Desci do avião com uma sensação de ansiedade, felicidade
e expectativa. Ali estava o solo da minha cidade natal em que nascera e me criara.Todas
as vezes em que chego ao Rio, por menor que seja o intervalo de meu retorno essa
impressão de ansiedade me acompanha. E a sofreguidão de chegar até
o mar que permeou minha infância e adolescência. A macia areia na
qual costumava ficar e me afundar e o mar que cobria com uma vibração
agradável o meu corpo. Muitas praias eu freqüentara durante minha
vida, mas com o mar de Copacabana e Ipanema sempre houve uma identidade química
embora não pudesse explicar a razão..
Afinal havia sido batizada em suas águas e eram meus grandes confidentes
desde a infância. Alegre ou triste, vitoriosa ou perdedora, sonhando ou
acordada era ali que me ressarcia de todas as percepções. E me perdia
na imensidão de seu poder fantástico.
Fazendo essas reflexões, encaminhei-me para o local do aeroporto em que
minha irmã e cunhado me esperavam e outra emoção me dominava,
enquanto pensava quanto era bom encontrar e abraçar pessoas tão
queridas. Uma umidade nos olhos denunciava que eu estava extremamente sensível
mas sentia-me feliz.
O primeiro mês de 2005 transcorria naquele mesmo instante e na verdade não
sabíamos o que nos esperava nessa fase em que sentimos malgrado tantos
macabros acontecimentos no fim do ano passado, expectativas intensas. Naquele
momento eu queria apenas abraçar muito ternamente a minha cidade, amigos
, parentes e tudo que constituíra um dia a minha vida.
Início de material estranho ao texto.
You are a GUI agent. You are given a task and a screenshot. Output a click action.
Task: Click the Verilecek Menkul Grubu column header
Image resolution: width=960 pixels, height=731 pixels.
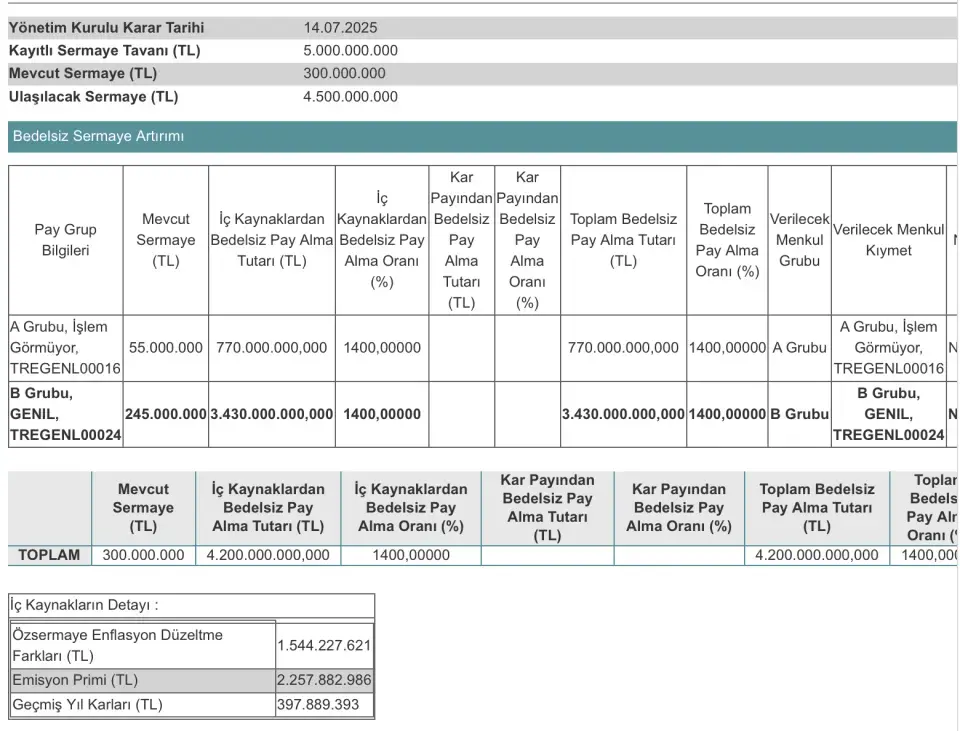coord(799,240)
Quantas coisas a dizer e ouvir no trajeto até Copacabana, quanta emoção
desvairada e a presença das reminiscências que naquele momento se
tornavam reais e palpáveis, enquanto eu percorria histórias conhecidas
como se minha cabeça tivesse se tornado uma imensa tela de um filme demasiado
repetido mas sempre muito e fascinantemente comovedor.
Não vejo mais nada. Fecho os olhos e me deixo embalar por diálogos
diferentes, que congestionaram minha vida de luz, outros que me ensinaram o verdadeiro
sentido de uma caminhada e mais vezes o amadurecer lento interior que me fez compreender
tantas verdades.
Abro os olhos e contemplo o céu azul, as suaves nuvens brancas e de permeio
posso "sentir" as ruas barulhentas, lojas sedutoras e meus passos saltitantes
conseguindo alcançar agora com extrema facilidade a direção
planejada.
Nada mais é igual, o tormento da violência torna meus conterrâneos
menos alegres e mais vulneráveis e não posso como nos tempos de
criança, falar com todos que estão transitando nas calçadas.
Sinto um amor imenso que percorre meu ser inteiro pelo lugar que me acolheu quando
nasci, o oxigênio entrando em meus pulmões e a respiração
se normalizando muito e muito devagar..
Agora já não choro pelo ar que inundou minha respiração
ao nascer, mas pela sensação de ternura quando vejo uma rua conhecida
e que tantas vezes me conduziram, o barulho com o qual convivera toda a minha
vida, o calor, luminosidade e o sol a me abrasar. Não importa o que tenha
acontecido com minha terra natal. Nesse momento vivo desse amor que me lembra
o quanto precisei caminhar para compreender o valor incomensurável de minhas
raízes. Elas jamais serão expulsas e dominarão o verdadeiro
sentido do ter nascido, crescido e voltado a ser criança enquanto a tela
repassa o filme que jamais esquecerei.